CHALLENGES IN THE SKILL’SCAPE’

CHALLENGES IN THE SKILL’SCAPE’

For the past few years, people have cried themselves hoarse over the demographic dividend India has and the need for massive skill development efforts. Furthermore the lack of skill infrastructure has been time and again highlighted. Though significant contribution is expected from the private sector, the entire skill development initiative is viewed only through the social spectacles and any effort to profit from such efforts considered anathema, at least in circles that matter.

This write-up is our perception of some of the challenges that hinder efforts to provide skill training and thus sustainable careers to the youth of this country. We have also attempted to enunciate some of the solutions.

The root(s) of the problem:  So, what is the problem? Why the need to provide skill development training to millions of people that too within a specified time frame? (Mission Five Hundred Million by 2022 is the target set by Government of India). The Indian academic system has its origins in the British system of Education, which was imposed in India when the British ruled the Nation. The need of the hour was for people who could perform a determined set of functions by rote; clerks, accountants, peons and other such office bearers. Get educated and get a job that would ensure survival and a secure way of living. Technology made several traditional skill trades obsolete and craftsmen and artisans declined. All this is old story but please bear with me some more.  

In short education became a gateway to a job and secure living. Soon the focus shifted to obtaining certification with or without the concomitant learning.  It is sad that education and learning are not viewed as synonyms in our country. With the explosion in technology and business growth around the world and India becoming a key economic player, skilled personnel are in ever increasing demand in Manufacturing, Agriculture and the Services Sectors.

The average age of the working class in many parts of the world has crossed forty and fifty, with the next crop of generation yet to reach employable age.
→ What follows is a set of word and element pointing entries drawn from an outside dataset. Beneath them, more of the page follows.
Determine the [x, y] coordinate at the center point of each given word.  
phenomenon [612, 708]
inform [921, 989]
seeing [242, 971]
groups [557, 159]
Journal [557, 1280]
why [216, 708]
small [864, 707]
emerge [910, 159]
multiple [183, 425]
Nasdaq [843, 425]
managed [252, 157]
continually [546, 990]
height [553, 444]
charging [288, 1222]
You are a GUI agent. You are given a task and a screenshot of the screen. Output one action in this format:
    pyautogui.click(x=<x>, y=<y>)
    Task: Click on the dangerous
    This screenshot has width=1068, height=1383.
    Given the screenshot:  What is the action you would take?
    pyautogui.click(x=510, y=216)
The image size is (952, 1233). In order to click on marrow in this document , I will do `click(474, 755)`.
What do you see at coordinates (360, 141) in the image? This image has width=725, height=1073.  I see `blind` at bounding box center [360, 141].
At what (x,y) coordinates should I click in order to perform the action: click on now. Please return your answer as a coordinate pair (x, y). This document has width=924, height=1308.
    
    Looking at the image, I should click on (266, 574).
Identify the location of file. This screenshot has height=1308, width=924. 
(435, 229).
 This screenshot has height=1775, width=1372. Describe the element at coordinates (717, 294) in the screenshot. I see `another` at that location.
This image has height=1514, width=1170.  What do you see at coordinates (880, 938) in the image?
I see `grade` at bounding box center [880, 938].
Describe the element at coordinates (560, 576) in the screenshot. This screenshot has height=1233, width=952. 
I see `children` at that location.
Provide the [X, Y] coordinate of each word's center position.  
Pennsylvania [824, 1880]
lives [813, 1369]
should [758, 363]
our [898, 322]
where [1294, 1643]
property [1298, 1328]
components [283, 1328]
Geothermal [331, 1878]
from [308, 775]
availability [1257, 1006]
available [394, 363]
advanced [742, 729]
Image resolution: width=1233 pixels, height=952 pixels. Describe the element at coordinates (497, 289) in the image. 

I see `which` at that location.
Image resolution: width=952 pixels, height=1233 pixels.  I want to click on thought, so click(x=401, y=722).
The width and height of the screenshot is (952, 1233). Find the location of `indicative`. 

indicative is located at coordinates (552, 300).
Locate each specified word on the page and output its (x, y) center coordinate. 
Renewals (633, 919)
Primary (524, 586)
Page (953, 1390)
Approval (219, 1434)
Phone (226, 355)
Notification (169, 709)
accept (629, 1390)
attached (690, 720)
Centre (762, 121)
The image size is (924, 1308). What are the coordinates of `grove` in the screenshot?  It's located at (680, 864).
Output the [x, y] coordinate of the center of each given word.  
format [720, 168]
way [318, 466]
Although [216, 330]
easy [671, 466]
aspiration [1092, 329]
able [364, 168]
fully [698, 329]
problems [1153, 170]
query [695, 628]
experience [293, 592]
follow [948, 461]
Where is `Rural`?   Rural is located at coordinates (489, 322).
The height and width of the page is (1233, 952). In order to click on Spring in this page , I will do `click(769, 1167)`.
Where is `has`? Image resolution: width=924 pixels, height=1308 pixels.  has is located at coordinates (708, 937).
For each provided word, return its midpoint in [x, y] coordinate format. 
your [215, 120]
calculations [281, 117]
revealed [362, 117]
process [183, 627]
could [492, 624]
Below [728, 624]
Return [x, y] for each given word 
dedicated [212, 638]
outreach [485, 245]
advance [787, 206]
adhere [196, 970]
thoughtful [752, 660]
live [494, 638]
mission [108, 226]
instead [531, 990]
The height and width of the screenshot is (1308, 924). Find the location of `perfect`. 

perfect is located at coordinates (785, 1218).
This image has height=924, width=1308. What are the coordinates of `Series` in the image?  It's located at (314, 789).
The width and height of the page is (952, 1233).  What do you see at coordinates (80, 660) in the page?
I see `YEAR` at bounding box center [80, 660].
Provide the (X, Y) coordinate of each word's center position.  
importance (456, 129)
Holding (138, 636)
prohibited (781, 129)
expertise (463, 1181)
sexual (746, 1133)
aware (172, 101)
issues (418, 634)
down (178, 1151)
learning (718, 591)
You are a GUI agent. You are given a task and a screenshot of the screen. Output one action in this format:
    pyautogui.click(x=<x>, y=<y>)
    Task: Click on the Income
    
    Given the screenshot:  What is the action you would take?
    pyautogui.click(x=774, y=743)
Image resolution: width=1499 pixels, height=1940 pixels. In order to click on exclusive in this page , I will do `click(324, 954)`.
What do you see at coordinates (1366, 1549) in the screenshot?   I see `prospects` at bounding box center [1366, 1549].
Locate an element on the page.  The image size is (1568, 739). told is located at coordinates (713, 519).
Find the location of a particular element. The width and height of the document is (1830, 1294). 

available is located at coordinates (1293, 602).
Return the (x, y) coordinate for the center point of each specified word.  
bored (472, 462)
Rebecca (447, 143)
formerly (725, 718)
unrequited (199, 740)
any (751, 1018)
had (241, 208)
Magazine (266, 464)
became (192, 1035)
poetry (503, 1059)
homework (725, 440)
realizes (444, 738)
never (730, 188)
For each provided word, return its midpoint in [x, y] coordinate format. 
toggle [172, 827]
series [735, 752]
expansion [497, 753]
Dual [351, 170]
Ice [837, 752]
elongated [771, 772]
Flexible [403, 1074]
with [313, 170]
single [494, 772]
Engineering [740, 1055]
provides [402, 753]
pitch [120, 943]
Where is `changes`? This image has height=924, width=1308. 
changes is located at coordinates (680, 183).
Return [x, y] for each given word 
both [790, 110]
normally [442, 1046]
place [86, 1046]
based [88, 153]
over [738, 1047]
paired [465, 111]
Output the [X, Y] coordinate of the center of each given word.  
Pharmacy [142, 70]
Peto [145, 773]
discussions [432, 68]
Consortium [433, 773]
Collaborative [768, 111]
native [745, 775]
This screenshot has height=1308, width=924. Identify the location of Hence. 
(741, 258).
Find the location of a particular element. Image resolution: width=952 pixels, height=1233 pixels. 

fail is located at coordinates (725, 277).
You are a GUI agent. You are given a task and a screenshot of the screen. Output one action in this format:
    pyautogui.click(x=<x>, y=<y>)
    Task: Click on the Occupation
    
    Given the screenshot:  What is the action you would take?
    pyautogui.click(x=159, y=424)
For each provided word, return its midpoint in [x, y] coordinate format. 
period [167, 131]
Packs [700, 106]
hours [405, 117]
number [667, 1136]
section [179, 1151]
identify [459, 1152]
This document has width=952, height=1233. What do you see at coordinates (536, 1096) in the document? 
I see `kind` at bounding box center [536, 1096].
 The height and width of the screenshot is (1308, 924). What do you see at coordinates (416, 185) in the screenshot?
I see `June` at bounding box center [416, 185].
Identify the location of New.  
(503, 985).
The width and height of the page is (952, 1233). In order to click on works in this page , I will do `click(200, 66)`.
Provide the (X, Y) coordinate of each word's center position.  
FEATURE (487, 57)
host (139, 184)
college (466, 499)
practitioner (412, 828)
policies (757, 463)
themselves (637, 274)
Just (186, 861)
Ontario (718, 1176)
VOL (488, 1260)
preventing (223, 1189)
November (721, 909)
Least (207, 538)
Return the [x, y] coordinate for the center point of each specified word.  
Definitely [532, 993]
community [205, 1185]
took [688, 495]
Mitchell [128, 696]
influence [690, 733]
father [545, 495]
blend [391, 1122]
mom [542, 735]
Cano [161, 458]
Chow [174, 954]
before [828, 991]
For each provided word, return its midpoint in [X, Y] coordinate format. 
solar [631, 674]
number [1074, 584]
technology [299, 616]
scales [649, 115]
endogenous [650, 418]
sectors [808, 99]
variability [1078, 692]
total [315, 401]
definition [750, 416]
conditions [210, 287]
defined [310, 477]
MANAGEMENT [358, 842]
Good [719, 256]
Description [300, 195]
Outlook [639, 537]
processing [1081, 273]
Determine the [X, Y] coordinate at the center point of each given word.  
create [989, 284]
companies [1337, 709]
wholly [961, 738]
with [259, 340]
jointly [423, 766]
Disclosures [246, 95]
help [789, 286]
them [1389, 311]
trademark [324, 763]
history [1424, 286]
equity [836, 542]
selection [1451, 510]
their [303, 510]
India, on the other hand has a majority of its population under the age of thirty-five with up to seventy percent of the population expected to reach the prime employable age by the year 2022.

The conventional academic system is complex and mostly focused on creating students with successful certifications rather than skills. It is nigh on impossible to change this system, swiftly. Hence the need for bridge training programs that would qualify candidates better for jobs they choose. This is the problem and the opportunity in skill development training.